Jonathan Rose

Department of Political Studies, Queen’s University

Who should decide if we have ranked voting in Kingston?

Posted April 19th, 2016

Mayor Paterson of Kingston recently posted an on-line poll to ask Kingstonians what they thought of the prospect of ranked ballots for municipal elections.

While I think it’s a good idea for the Mayor to solicit feedback on such an important initiative, such polls can easily be hijacked by those in favour or opposed to change.  Moreover, the fact that one of the Mayor’s choices is “I’m not sure. I’d like more information” is telling.  People don’t know how this change would affect the outcome of an election or perhaps their choices.  Why would they?  Unless you grew up in Australia or voted  in city of London, UK, you might not know how ranked ballots work.

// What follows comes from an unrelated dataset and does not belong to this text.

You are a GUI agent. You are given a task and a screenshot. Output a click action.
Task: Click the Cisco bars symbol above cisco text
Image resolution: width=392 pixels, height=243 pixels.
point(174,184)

Having a discussion of ranked ballots at the municipal level is similar to the conversation that I think we should be having about electoral reform at the national level.  Politicians should use this opportunity as a public learning exercise to increase civic literacy.

One way to do this is to convene a citizens’ assembly of randomly selected citizens who could meet in Memorial Hall of City Hall for three Saturdays to learn about how these systems work in practice and what reasons there might be to adopt it in Kingston.  A random body of citizens would be representative of  the geography of Kingston as well as our demographics (e.g., students, seniors, unemployed, those engaged in politics and those disillusioned).  They would meet with an open mind and learn in a neutral way both the advantages and disadvantages of the system. They would see how it works in Australia and in the city of London.  They would consult their fellow citizens to hear what others thought.  Such a process would be public and transparent so those not selected could observe.  After an intensive deliberative process would they make a recommendation to council or better yet, would their recommendation be binding on council who would put their faith and trust in  the wisdom of citizens.  A citizens’ assembly process is marked by deliberation which is careful reasoning after examining all the evidence — something that is lacking in  public opinion polls.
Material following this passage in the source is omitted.